### TRECHO CITADO:

"""

DO ASSALTO AOS CÉUS À DESCIDA AOS INFERNOS

Há exatos 140 anos, em março de 1871, nascia a Comuna de Paris, primeira experiência de um governo revolucionário dos trabalhadores da História. A comuna foi fruto direto da pusilanimidade da burguesia francesa na defesa do país frente às tropas prussianas durante a Guerra Franco-Prussiana. O imperador francês Napoleão III havia iniciado a guerra para impedir o processo de unificação alemã liderado pelo chanceler prussiano Otto von Bismarck. Em setembro de 1870, as tropas francesas foram fragorosamente derrotadas em Sedan. O imperador francês foi feito prisioneiro pelos prussianos, que exigiram pesadas indenizações, bem como a cessão da região mineradora da Alsácia-Lorena e uma marcha triunfal pelos Champs-Elysées.


O imperador Napoleão III
A queda de Napoleão III resultou na formação da III República Francesa com um governo provisório de defesa nacional. As exigências de Bismarck enraiveceram os franceses e dezenas de milhares engrossaram as fileiras da Guarda Nacional, a mílicia dos cidadãos armados. O Exército prussiano sitiou Paris durante quatro meses. Além da fome, o cerco provocou um racha nos republicanos - os moderados queriam se render aos prussianos enquanto que os revolucionários exigiam lutar até o fim. Em janeiro de 1871, um armistício suspendeu as operações militares. A burguesia francesa sofreu a humilhação de ver o rei prussiano Wilhelm I ser coroado imperador do II Reich - a Alemanha unificada - no salão dos espelhos do Palácio de Versalhes. Em fevereiro de 1871, a Assembléia Nacional da França elegeu Louis Adolphe Thiers presidente da República. A ele coube o papel de verdugo dos revolucionários parisienses.

Adolphe Thiers
Depois de ter dissolvido o Exército francês, Thiers tentou desmilitarizar a Guarda Nacional. Seus integrantes, contudo, resistiram a entregar os canhões e atacaram o Hôtel de Ville, sede do governo provisório, levando seus membros a fugir para Versalhes. Quando as tropas de Thiers foram enfrentadas pelos féderés da Guarda Nacional - misturados com as mulheres e crianças do bairro operário -, elas depuseram as armas e se uniram aos revoltosos.


Monumentos que representam a velha ordem vêm abaixo
"Apesar de todas as melhorias urbanas realizadas pelo barão de Hausemann nas décadas anteriores - os bulevares à prova de barreiras, a dispersão dos bairros operários, as ruas retas para facilitar o movimento das tropas -, Paris ainda era a cidade da revolução. As barricadas foram erguidas, as tropas remanescentes do governo voltaram para Versalhes", escreve o historador Tristam Hunt. "Um novo conselho municipal foi anunciado, com o título de 'Comuna de Paris' evocando conscientemente a Comuna de 1792". "Que resiliência, que iniciativa histórica, que capacidade de sacrifício desses parisienses", escreveria Karl Marx.

"""

### OBJETIVOS:
1. Indique se cada afirmação abaixo está de acordo com o texto sobre a Comuna de Paris, respondendo sim ou não e citando literalmente as palavras do texto que decidem a questão: (a) o cerco prussiano a Paris durou quatro meses; (b) a Assembleia Nacional elegeu Thiers presidente da República em janeiro de 1871; (c) as tropas de Thiers, ao enfrentarem os féderés, depuseram as armas e se uniram aos revoltosos.
2. Transcreva fielmente a passagem do texto sobre a Comuna de Paris que vai de "Monumentos que representam" a "escreveria Karl Marx.".

### DADOS FORNECIDOS:

"""

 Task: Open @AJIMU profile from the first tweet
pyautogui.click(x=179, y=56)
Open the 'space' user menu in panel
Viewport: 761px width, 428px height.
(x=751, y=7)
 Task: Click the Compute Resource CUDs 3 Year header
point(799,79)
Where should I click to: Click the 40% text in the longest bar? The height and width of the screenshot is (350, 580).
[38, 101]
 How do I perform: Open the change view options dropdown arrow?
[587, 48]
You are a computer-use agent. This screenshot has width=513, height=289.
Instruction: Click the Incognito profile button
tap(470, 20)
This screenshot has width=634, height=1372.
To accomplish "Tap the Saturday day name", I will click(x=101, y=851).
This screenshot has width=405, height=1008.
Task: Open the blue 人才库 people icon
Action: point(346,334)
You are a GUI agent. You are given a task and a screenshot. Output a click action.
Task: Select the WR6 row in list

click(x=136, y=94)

"""
"""

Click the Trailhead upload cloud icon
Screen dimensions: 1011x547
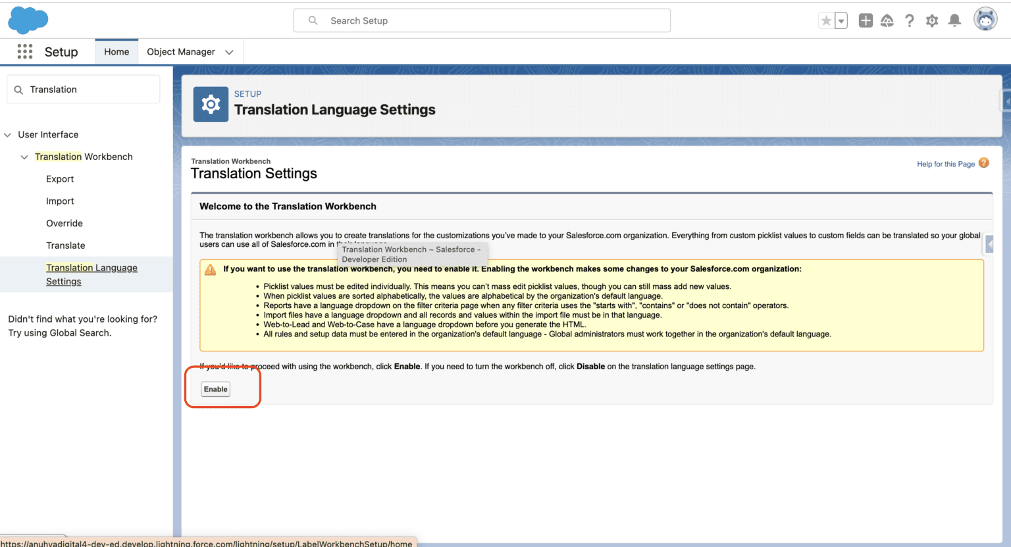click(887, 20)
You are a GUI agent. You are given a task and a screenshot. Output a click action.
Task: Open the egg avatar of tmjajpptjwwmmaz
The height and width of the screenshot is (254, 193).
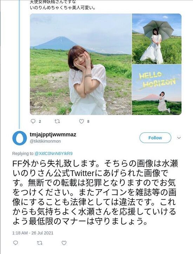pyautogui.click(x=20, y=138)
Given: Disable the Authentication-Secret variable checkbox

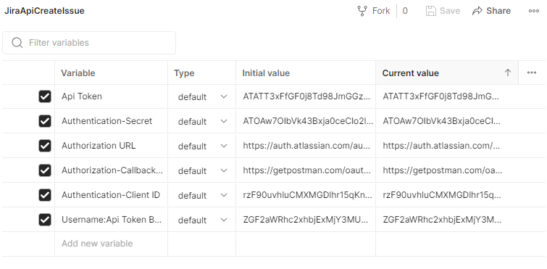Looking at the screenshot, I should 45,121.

"""

### RESPOSTAS DOS EXERCÍCIOS:
1.
(a) Sim: "O Exército prussiano sitiou Paris durante quatro meses."
(b) Não: "Em fevereiro de 1871, a Assembléia Nacional da França elegeu Louis Adolphe Thiers presidente da República."
(c) Sim: "elas depuseram as armas e se uniram aos revoltosos."

2.
Monumentos que representam a velha ordem vêm abaixo
"Apesar de todas as melhorias urbanas realizadas pelo barão de Hausemann nas décadas anteriores - os bulevares à prova de barreiras, a dispersão dos bairros operários, as ruas retas para facilitar o movimento das tropas -, Paris ainda era a cidade da revolução. As barricadas foram erguidas, as tropas remanescentes do governo voltaram para Versalhes", escreve o historador Tristam Hunt. "Um novo conselho municipal foi anunciado, com o título de 'Comuna de Paris' evocando conscientemente a Comuna de 1792". "Que resiliência, que iniciativa histórica, que capacidade de sacrifício desses parisienses", escreveria Karl Marx.